Was ist passiert?
Zwischen dem Versicherungsnehmer und dem Versicherer besteht ein Feuerversicherungsvertrag. Der Versicherungsnehmer ist Miteigentümer / Wohnungseigentümer des versicherten Wohnhauses.
In der Nacht zum 30.10.2021 brach im Wohnhaus ein Brand aus, der durch eine vom Versicherungsnehmer angezündete, unbeaufsichtigte Kerze, die er auf dem Couchtisch neben brennbarem Material abgestellt hatte, ausgelöst wurde. Der Versicherungsnehmer hatte zuvor seine gesamte Wochenration an Medikamenten überdosiert eingenommen, um sich in einen Rausch zu versetzen, und war im Wohnzimmer neben der Kerze eingeschlafen. Vom Strafgericht wurde er wegen fahrlässiger Begehung einer mit Strafe bedrohten Handlung im Zustand voller Berauschung (§ 287 Abs 1 StGB) verurteilt.
Der Versicherer forderte daraufhin vom Versicherungsnehmer Regress (Zahlung von über 4 Mio. Euro), da er den Versicherungsfall zumindest grob fahrlässig herbeigeführt habe.
Wie ist die Rechtslage?
In seiner Entscheidung vom 22.10.2025, Aktenzeichen: 7 Ob 119/25p führte der Oberste Gerichtshof (OGH) zunächst aus, dass der Versicherungsnehmer als Mit- und Wohnungseigentümer in Bezug auf die Gebäudeversicherung Versicherter und kein "Dritter" im Sinne des § 67 Abs 1 VersVG sei. Ein Regressanspruch des Versicherers ist daher nur unter den Voraussetzungen des § 61 VersVG (Leistungsfreiheit des Versicherers bei grober Fahrlässigkeit des Versicherten) möglich.
Das Anzünden einer Kerze ohne Schutzmaßnahmen in einer "Messie-Wohnung" und das anschließende Einschlafen im Rausch stellt nach Ansicht des OGH zwar grundsätzlich einen objektiv besonders schweren Sorgfaltsverstoß dar (grobe Fahrlässigkeit). Da jedoch dem Versicherungsnehmer der Nachweis gelang, dass er im Zeitpunkt der unmittelbaren schädigenden Handlung zurechnungsunfähig war, könne ihm dieses Verhalten subjektiv nicht vorgeworfen werden.

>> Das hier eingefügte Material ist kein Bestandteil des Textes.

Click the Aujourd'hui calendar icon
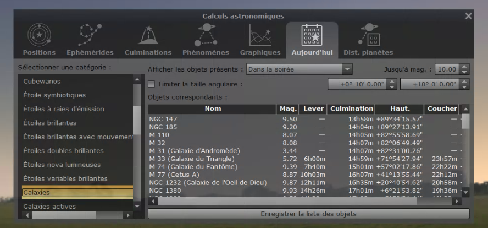 point(312,35)
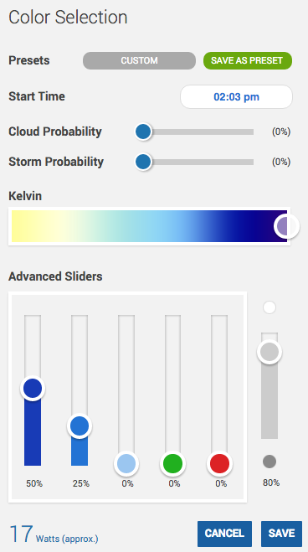Open the CUSTOM presets selector

click(139, 60)

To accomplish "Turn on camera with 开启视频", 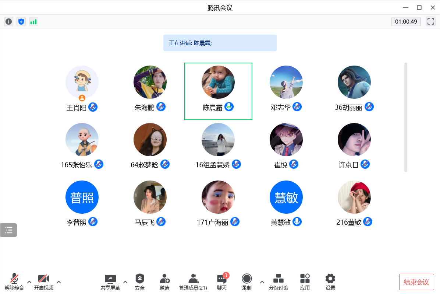I will pyautogui.click(x=44, y=282).
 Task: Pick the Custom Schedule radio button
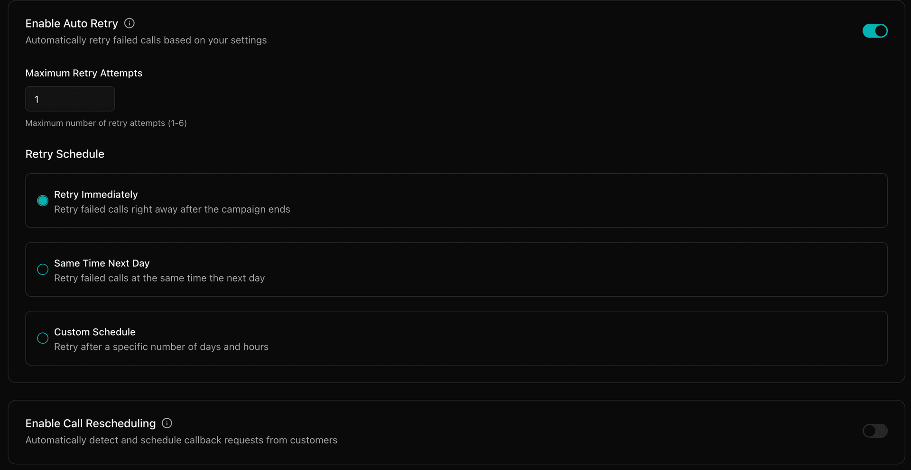pyautogui.click(x=43, y=338)
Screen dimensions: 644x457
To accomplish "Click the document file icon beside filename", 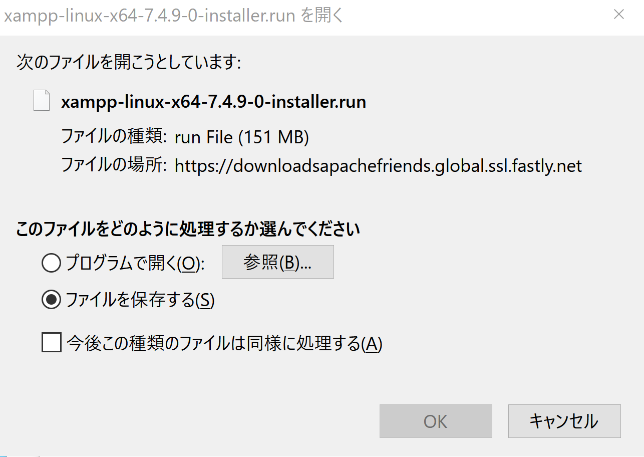I will click(x=41, y=100).
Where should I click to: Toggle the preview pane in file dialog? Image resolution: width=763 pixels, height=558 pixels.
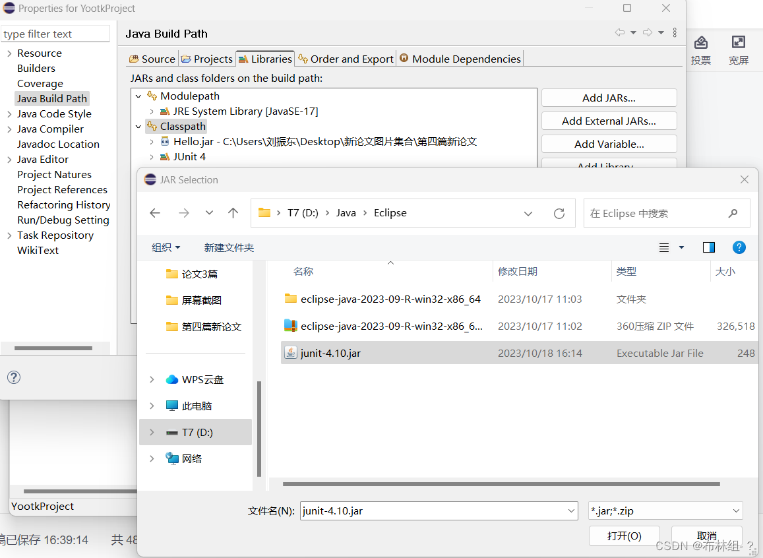(708, 247)
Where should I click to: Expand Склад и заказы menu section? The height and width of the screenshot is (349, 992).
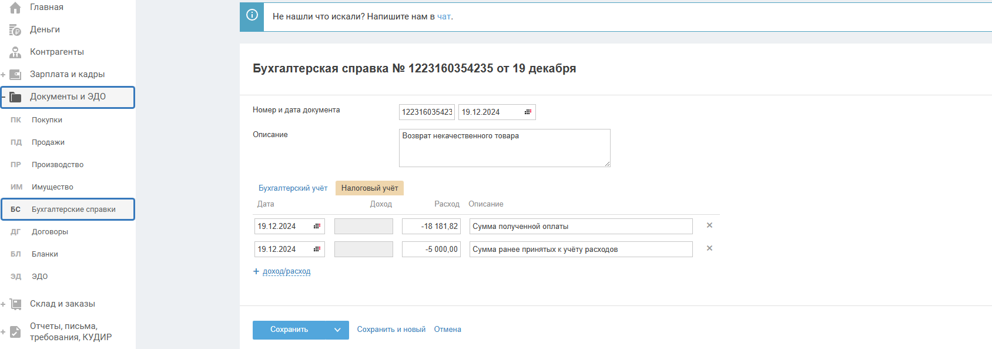(4, 304)
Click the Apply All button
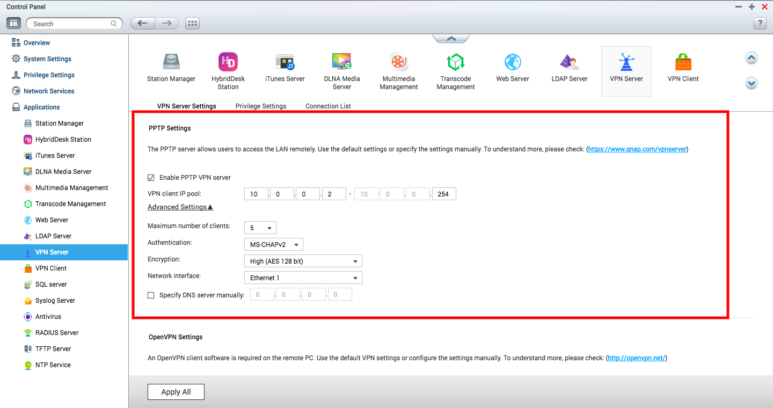This screenshot has width=773, height=408. coord(176,392)
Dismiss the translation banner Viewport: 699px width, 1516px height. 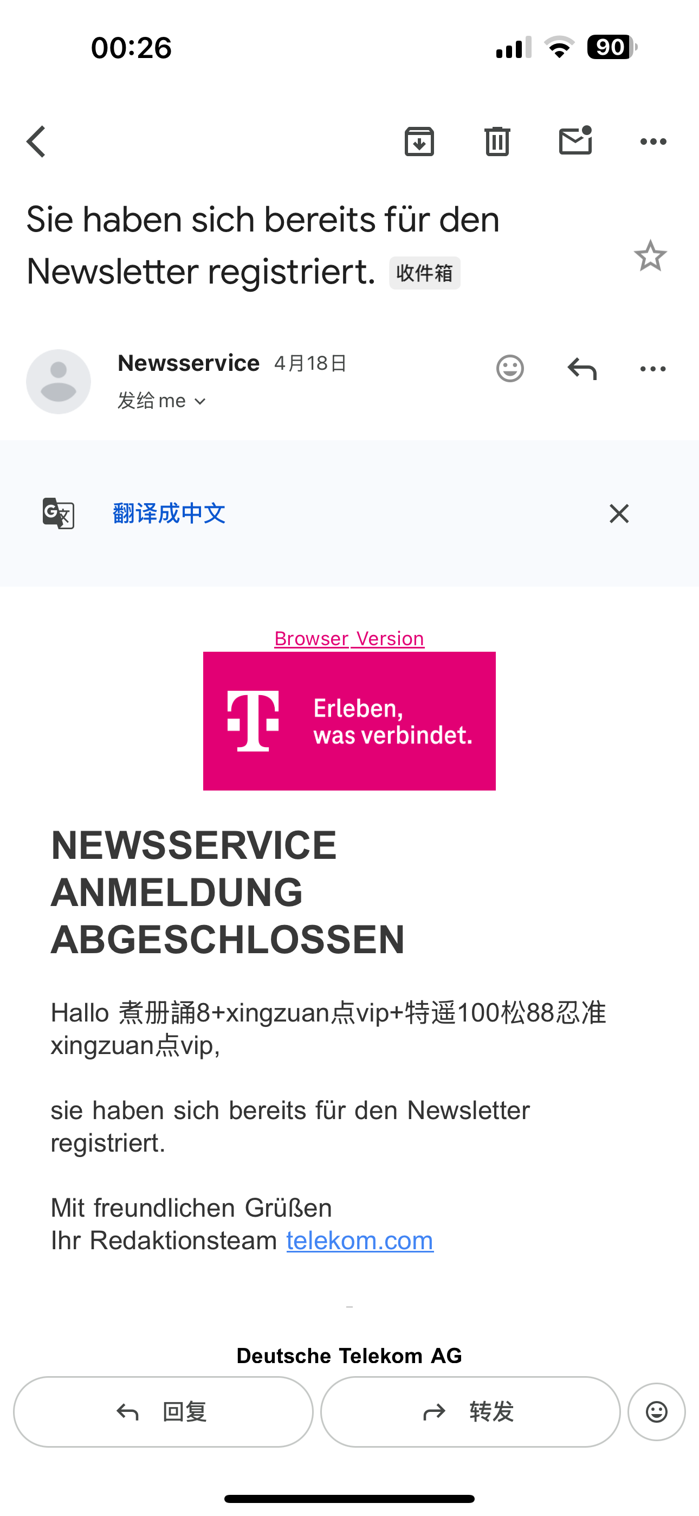click(x=619, y=513)
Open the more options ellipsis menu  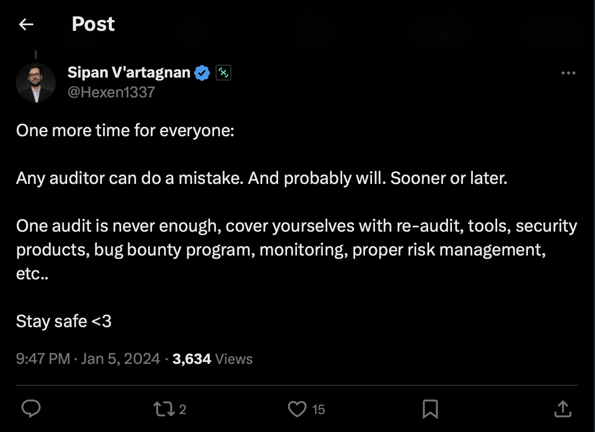coord(568,73)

Das für einen Regressanspruch erforderliche qualifizierte Verschulden müsse daher in einem zeitlich früheren Verhalten liegen, als der Versicherungsnehmer noch schuldfähig war. Im vorliegenden Fall konnte jedoch der Versicherer keine konkreten Umstände beweisen, dass sich dem Versicherungsnehmer bereits bei der Medikamenteneinnahme (am Morgen, über 10 Stunden vor dem Brand) in besonderem Maße die Möglichkeit aufdrängen musste, dass er später im Rausch aufgrund einer defekten Glühbirne eine Kerze anzünden und dadurch einen Brand verursachen würde. Der Beweis der grob schuldhaften Herbeiführung des Versicherungsfalls durch ein zeitlich früheres, schuldfähiges Verhalten ist dem Versicherer somit nicht gelungen, weshalb die Klage des Versicherers abgewiesen wurde.
Schlussfolgerungen
Dazu Rechtsanwalt Roland Weinrauch: „Die Voraussetzungen für einen Regressanspruch nach § 61 VersVG gegen einen schuld- und zurechnungsunfähigen Versicherungsnehmer setzt voraus, dass dieser den Rauschzustand grob schuldhaft herbeigeführt und er im noch schuldfähigen Zustand damit gerechnet oder grob schuldhaft vernachlässigt hat, dass er später – im Rausch – einen Versicherungsfall (Brand) herbeiführen könnte“.